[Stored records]

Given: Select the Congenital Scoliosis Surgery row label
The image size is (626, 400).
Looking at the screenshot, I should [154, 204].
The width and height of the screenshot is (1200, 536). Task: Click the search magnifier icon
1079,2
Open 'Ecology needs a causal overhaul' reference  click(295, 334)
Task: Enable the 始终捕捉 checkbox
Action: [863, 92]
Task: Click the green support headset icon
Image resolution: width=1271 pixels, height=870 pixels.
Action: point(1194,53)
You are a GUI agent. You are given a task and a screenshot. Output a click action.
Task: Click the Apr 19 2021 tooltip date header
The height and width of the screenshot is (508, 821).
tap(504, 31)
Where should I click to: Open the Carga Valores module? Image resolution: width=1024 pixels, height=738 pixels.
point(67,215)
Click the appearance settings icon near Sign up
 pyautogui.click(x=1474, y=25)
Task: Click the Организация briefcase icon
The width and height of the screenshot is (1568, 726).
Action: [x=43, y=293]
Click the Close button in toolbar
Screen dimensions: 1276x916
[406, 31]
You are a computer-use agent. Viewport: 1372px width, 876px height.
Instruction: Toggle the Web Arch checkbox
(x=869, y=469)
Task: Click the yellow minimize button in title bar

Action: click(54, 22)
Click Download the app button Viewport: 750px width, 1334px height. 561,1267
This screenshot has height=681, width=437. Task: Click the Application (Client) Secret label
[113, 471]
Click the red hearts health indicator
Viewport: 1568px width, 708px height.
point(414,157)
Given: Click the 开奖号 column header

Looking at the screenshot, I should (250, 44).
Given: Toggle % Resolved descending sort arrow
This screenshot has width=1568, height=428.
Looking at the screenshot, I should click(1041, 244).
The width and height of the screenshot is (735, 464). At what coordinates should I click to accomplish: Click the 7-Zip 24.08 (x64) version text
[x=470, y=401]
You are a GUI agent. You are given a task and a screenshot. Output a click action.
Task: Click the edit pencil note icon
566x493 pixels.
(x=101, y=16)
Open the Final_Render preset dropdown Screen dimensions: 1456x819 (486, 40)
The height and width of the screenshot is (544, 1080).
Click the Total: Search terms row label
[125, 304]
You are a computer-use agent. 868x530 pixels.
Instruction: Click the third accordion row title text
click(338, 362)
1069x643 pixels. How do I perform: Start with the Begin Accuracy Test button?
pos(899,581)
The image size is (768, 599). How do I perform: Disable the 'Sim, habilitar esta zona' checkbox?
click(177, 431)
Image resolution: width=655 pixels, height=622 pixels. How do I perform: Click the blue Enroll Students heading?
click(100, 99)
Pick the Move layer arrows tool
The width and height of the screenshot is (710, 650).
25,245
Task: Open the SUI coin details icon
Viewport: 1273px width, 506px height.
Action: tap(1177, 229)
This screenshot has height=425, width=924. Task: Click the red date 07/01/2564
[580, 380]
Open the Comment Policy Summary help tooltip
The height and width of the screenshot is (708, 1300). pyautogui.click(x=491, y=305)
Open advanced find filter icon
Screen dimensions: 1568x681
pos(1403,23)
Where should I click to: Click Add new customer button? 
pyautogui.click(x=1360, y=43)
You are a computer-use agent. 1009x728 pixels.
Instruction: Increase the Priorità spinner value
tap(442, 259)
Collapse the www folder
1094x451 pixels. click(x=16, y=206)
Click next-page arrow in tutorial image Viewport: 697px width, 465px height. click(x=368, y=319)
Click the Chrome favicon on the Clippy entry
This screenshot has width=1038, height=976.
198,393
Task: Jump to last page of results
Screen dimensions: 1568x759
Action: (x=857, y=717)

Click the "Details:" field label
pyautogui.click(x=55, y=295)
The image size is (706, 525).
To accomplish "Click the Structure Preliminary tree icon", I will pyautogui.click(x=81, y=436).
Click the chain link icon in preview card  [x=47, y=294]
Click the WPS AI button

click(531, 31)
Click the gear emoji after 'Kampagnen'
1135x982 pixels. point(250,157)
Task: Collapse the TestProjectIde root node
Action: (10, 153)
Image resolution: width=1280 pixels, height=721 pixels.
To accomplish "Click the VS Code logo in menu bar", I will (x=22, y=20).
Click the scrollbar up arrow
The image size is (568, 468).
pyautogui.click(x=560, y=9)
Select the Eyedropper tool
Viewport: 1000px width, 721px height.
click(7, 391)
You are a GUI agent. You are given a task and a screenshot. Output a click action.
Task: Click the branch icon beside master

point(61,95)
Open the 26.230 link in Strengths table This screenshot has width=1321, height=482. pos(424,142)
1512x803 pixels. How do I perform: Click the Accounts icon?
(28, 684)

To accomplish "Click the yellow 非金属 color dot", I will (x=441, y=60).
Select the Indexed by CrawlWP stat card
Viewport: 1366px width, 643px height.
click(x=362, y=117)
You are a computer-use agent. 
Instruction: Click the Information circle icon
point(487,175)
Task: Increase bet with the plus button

> **Work request**: Your job is to restate all of the data word for word.

> **Response**:
Given: Select the Congenital Scoliosis Surgery row label
The image size is (626, 400).
Looking at the screenshot, I should [154, 204].
The width and height of the screenshot is (1200, 536). Task: Click the search magnifier icon
1079,2
Open 'Ecology needs a causal overhaul' reference  click(295, 334)
Task: Enable the 始终捕捉 checkbox
Action: [863, 92]
Task: Click the green support headset icon
Image resolution: width=1271 pixels, height=870 pixels.
Action: point(1194,53)
You are a GUI agent. You are given a task and a screenshot. Output a click action.
Task: Click the Apr 19 2021 tooltip date header
The height and width of the screenshot is (508, 821).
tap(504, 31)
Where should I click to: Open the Carga Valores module? Image resolution: width=1024 pixels, height=738 pixels.
point(67,215)
Click the appearance settings icon near Sign up
 pyautogui.click(x=1474, y=25)
Task: Click the Организация briefcase icon
The width and height of the screenshot is (1568, 726).
Action: [x=43, y=293]
Click the Close button in toolbar
Screen dimensions: 1276x916
[406, 31]
You are a computer-use agent. Viewport: 1372px width, 876px height.
Instruction: Toggle the Web Arch checkbox
(x=869, y=469)
Task: Click the yellow minimize button in title bar

Action: click(54, 22)
Click Download the app button Viewport: 750px width, 1334px height. 561,1267
This screenshot has height=681, width=437. Task: Click the Application (Client) Secret label
[113, 471]
Click the red hearts health indicator
Viewport: 1568px width, 708px height.
point(414,157)
Given: Click the 开奖号 column header

Looking at the screenshot, I should (250, 44).
Given: Toggle % Resolved descending sort arrow
This screenshot has width=1568, height=428.
Looking at the screenshot, I should click(1041, 244).
The width and height of the screenshot is (735, 464). At what coordinates should I click to accomplish: Click the 7-Zip 24.08 (x64) version text
[x=470, y=401]
You are a GUI agent. You are given a task and a screenshot. Output a click action.
Task: Click the edit pencil note icon
566x493 pixels.
(x=101, y=16)
Open the Final_Render preset dropdown Screen dimensions: 1456x819 (486, 40)
The height and width of the screenshot is (544, 1080).
Click the Total: Search terms row label
[125, 304]
You are a computer-use agent. 868x530 pixels.
Instruction: Click the third accordion row title text
click(338, 362)
1069x643 pixels. How do I perform: Start with the Begin Accuracy Test button?
pos(899,581)
The image size is (768, 599). How do I perform: Disable the 'Sim, habilitar esta zona' checkbox?
click(177, 431)
Image resolution: width=655 pixels, height=622 pixels. How do I perform: Click the blue Enroll Students heading?
click(100, 99)
Pick the Move layer arrows tool
The width and height of the screenshot is (710, 650).
25,245
Task: Open the SUI coin details icon
Viewport: 1273px width, 506px height.
Action: tap(1177, 229)
This screenshot has height=425, width=924. Task: Click the red date 07/01/2564
[580, 380]
Open the Comment Policy Summary help tooltip
The height and width of the screenshot is (708, 1300). pyautogui.click(x=491, y=305)
Open advanced find filter icon
Screen dimensions: 1568x681
pos(1403,23)
Where should I click to: Click Add new customer button? 
pyautogui.click(x=1360, y=43)
You are a computer-use agent. 1009x728 pixels.
Instruction: Increase the Priorità spinner value
tap(442, 259)
Collapse the www folder
1094x451 pixels. click(x=16, y=206)
Click next-page arrow in tutorial image Viewport: 697px width, 465px height. click(x=368, y=319)
Click the Chrome favicon on the Clippy entry
This screenshot has width=1038, height=976.
198,393
Task: Jump to last page of results
Screen dimensions: 1568x759
Action: (x=857, y=717)

Click the "Details:" field label
pyautogui.click(x=55, y=295)
The image size is (706, 525).
To accomplish "Click the Structure Preliminary tree icon", I will pyautogui.click(x=81, y=436).
Click the chain link icon in preview card  [x=47, y=294]
Click the WPS AI button

click(531, 31)
Click the gear emoji after 'Kampagnen'
1135x982 pixels. point(250,157)
Task: Collapse the TestProjectIde root node
Action: (10, 153)
Image resolution: width=1280 pixels, height=721 pixels.
To accomplish "Click the VS Code logo in menu bar", I will (x=22, y=20).
Click the scrollbar up arrow
The image size is (568, 468).
pyautogui.click(x=560, y=9)
Select the Eyedropper tool
Viewport: 1000px width, 721px height.
click(7, 391)
You are a GUI agent. You are given a task and a screenshot. Output a click action.
Task: Click the branch icon beside master

point(61,95)
Open the 26.230 link in Strengths table This screenshot has width=1321, height=482. pos(424,142)
1512x803 pixels. How do I perform: Click the Accounts icon?
(28, 684)

To accomplish "Click the yellow 非金属 color dot", I will (x=441, y=60).
Select the Indexed by CrawlWP stat card
Viewport: 1366px width, 643px height.
click(x=362, y=117)
You are a computer-use agent. 
Instruction: Click the Information circle icon
point(487,175)
Task: Increase bet with the plus button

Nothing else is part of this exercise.